▶ **WORK REQUEST**
In the experimental results summary below, what MAE does LLM-MPE record on PEMS03?

▶ **TEXT PROVIDED**
Key Experimental Results¶
Main Results¶
| Method | PEMS03 MAE | PEMS04 MAE | PEMS08 MAE | PEMS08 RMSE | PEMS08 MAPE |
|---|---|---|---|---|---|
| DCRNN (GNN+RNN) | 29.99 | 34.36 | 31.41 | 43.91 | 15.44% |
| STSGNN (GNN) | 28.21 | 33.43 | 29.58 | 41.95 | 12.90% |
| DyHSL (Hypergraph) | 27.10 | 33.36 | 27.34 | 39.05 | 11.56% |
| STAEformer (Transformer) | 27.87 | 33.77 | 27.43 | 38.16 | 11.36% |
| LLM-MPE (LLM Generative) | 33.82 | 35.63 | 26.42 | 40.02 | 10.61% |
| LEAF (Ours) | 25.46 | 31.49 | 24.68 | 36.07 | 10.56% |
Ablation Study (PEMS08)¶
| Configuration | MAE | RMSE | MAPE |
|---|---|---|---|
| Graph branch only | 29.12 | 41.36 | 13.54% |
| Hypergraph branch only | 27.94 | 39.11 | 11.82% |
| w/o hypergraph | 26.29 | 38.18 | 12.83% |
| w/o graph | 25.80 | 37.23 | 11.00% |
| w/o transformation | 25.47 | 36.47 | 11.01% |
| w/o ranking loss | 25.41 | 37.00 | 11.34% |
| LEAF | 24.68 | 36.07 | 10.56% |
Key Findings¶
- LLM as a discriminator is significantly superior to generator: LLM-MPE (generative) yields 33.82 MAE on the large-scale network PEMS03, falling short of simple GNNs, whereas LEAF (discriminative) achieves 25.46 MAE, leading by a large margin.
- Dual branches complement each other: Eliminating either branch leads to performance degradation, demonstrating the importance of modeling both pair-wise and non-pair-wise relations.
- Significant impact of the LLM selector: Graph branch alone yields 29.12 MAE \(\rightarrow\) with LLM = 26.29; hypergraph alone yields 27.94 \(\rightarrow\) with LLM = 25.80.
- Ranking loss is superior to direct fitting: Discarding the ranking loss escalates the RMSE from 36.07 to 37.00.
- Greater advantage in long-term forecasting: In 12-step prediction, LEAF's performance in early steps yields margins close to the base branches, but error is significantly reduced in later steps.
Highlights & Insights¶
- "Employing LLM for selection rather than generation": This is the core architectural insight. LLMs excel at semantic comprehension and commonsense reasoning (e.g., "peak hours end at 7 PM") but struggle with precise numerical regressions. Positioning it as a discriminator rather than a generator provides an elegant capabilities match.
- Ranking loss tolerates selection noise: Since the LLM selection is imperfect, ranking loss only requires correct relative rankings, elegantly handling noisy supervisory signals.
- Candidate expansion via transformations: Even simple transformations (trend/smoothing/offsetting) supply the LLM with sufficient operational range to adapt to distribution shifts.
Limitations & Future Work¶
- Evaluated solely on PEMS traffic datasets, lacking validation on other spatio-temporal tasks (such as meteorology or energy).
- The LLM remains unfine-tuned. Employing Parameter-Efficient Fine-Tuning approach like LoRA could further elevate selector performance.

▶ **RECORDED INFORMATION**

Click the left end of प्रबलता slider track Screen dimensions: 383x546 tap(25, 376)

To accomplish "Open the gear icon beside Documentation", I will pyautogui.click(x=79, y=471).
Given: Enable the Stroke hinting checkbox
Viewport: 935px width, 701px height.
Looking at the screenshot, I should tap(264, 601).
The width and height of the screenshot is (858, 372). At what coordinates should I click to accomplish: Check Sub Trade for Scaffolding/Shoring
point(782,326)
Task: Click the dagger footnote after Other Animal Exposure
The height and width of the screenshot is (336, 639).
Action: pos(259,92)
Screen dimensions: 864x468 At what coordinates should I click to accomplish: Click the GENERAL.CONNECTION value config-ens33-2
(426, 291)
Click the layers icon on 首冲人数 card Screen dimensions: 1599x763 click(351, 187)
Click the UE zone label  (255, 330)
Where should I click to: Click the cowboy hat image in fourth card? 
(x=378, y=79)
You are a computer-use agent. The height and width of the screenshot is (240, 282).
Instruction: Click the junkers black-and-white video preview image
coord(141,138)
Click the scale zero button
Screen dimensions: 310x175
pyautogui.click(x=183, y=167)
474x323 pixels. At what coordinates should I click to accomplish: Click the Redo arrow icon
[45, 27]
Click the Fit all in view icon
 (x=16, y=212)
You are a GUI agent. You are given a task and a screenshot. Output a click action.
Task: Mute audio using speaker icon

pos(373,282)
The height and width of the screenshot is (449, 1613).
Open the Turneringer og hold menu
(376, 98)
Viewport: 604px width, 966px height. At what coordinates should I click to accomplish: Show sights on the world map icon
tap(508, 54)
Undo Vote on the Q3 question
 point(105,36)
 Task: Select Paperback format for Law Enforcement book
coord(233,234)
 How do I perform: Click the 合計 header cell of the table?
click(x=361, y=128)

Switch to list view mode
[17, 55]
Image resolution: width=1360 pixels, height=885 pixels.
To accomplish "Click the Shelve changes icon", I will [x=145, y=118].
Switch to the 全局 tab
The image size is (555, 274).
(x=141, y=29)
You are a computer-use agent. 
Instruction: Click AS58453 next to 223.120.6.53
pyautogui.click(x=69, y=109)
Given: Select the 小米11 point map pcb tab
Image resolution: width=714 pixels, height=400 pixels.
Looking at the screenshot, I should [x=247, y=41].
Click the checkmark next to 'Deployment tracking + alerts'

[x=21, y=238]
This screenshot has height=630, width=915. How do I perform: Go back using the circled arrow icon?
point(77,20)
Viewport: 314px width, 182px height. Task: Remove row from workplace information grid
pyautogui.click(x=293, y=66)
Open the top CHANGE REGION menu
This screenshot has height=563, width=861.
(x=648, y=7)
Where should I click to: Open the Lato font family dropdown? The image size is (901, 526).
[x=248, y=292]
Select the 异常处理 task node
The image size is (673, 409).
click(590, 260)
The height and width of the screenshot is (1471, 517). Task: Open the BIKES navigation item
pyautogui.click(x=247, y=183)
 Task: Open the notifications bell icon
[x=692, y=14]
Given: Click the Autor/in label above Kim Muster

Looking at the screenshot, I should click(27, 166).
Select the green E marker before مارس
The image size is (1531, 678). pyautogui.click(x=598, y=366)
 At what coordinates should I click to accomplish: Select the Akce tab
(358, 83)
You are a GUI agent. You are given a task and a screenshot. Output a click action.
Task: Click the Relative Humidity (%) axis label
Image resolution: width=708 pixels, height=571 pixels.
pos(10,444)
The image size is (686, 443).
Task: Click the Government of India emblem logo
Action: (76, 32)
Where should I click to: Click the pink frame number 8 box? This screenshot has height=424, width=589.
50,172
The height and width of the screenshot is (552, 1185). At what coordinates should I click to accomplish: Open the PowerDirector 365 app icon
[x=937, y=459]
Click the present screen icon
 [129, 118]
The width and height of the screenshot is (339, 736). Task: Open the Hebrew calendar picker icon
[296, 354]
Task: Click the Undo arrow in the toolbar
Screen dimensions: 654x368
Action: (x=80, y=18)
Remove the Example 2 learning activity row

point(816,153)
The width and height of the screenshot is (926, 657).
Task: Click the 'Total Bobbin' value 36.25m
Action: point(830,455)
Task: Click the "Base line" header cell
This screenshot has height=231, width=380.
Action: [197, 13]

▶ **RESPONSE BELOW**
33.82